EXTRACTED RECORDS Block Start

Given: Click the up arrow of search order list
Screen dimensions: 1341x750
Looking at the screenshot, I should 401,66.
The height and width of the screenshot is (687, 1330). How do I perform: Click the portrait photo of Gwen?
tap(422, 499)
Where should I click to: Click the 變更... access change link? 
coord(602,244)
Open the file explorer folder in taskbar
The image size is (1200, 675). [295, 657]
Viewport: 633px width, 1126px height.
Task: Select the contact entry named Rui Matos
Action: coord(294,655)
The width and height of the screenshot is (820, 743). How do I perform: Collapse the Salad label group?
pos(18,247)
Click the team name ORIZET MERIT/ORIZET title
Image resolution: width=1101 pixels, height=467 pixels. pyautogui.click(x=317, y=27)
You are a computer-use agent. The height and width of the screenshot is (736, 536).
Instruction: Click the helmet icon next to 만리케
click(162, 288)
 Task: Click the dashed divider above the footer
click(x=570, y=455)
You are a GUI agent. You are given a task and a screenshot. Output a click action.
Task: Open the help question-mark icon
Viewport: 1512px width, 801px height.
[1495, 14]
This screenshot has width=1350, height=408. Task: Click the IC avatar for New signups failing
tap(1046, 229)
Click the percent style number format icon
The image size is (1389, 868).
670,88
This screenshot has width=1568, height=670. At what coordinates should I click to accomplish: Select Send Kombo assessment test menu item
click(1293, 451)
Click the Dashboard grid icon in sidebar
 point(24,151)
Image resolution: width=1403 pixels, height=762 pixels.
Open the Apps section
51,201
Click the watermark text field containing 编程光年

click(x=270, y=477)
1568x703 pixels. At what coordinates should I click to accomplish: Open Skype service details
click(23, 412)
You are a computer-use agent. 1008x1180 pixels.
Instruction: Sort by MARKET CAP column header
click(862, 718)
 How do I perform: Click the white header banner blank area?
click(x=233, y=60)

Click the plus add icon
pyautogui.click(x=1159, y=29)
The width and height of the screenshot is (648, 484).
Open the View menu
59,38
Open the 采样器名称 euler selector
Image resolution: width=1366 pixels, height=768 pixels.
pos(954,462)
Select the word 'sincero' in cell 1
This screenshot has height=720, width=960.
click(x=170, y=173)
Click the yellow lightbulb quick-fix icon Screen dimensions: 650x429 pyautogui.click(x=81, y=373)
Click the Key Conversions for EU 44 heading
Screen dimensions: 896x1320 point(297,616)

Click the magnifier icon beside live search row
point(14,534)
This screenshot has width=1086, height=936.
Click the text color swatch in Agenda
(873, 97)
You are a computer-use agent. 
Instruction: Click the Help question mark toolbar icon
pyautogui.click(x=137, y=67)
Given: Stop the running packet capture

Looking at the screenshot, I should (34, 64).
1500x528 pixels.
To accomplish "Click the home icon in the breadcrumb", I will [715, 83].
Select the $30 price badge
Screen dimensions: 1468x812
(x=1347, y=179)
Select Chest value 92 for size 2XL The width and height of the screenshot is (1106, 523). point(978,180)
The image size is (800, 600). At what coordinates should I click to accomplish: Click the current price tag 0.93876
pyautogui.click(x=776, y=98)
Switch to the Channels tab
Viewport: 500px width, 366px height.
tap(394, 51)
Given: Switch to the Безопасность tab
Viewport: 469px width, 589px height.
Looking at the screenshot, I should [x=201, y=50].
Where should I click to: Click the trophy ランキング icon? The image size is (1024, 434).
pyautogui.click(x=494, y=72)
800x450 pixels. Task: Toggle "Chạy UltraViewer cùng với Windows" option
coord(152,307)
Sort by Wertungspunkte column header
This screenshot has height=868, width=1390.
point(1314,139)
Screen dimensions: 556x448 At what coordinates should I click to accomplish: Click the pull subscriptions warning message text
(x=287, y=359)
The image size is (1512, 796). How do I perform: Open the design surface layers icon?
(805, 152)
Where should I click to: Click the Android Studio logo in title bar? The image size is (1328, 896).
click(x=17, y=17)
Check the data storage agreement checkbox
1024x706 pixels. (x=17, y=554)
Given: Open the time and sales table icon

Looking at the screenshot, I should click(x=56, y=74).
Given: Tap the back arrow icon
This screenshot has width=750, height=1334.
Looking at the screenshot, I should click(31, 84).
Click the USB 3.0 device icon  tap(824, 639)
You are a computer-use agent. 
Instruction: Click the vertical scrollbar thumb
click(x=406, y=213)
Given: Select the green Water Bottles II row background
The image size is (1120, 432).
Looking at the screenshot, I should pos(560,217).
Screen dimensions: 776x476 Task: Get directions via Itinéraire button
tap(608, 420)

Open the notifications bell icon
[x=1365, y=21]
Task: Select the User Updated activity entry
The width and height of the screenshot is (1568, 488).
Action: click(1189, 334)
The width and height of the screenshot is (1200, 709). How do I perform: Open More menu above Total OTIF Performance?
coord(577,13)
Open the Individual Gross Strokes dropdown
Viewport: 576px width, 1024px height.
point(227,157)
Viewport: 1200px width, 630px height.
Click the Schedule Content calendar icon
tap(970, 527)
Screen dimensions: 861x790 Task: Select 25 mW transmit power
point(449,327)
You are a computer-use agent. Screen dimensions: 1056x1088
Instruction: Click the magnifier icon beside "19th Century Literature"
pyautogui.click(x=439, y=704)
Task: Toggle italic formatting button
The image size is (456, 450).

EXTRACTED RECORDS Block End

[DIRECTIONS FOR THIS TASK]:
Every line above that holds the word "computer" should be copied out.

[RESPONSE AREA]:
You are a computer-use agent. The height and width of the screenshot is (736, 536).
You are a computer-use agent. 1008x1180 pixels.
You are a computer-use agent. 
You are a computer-use agent. 
You are a computer-use agent. Screen dimensions: 1056x1088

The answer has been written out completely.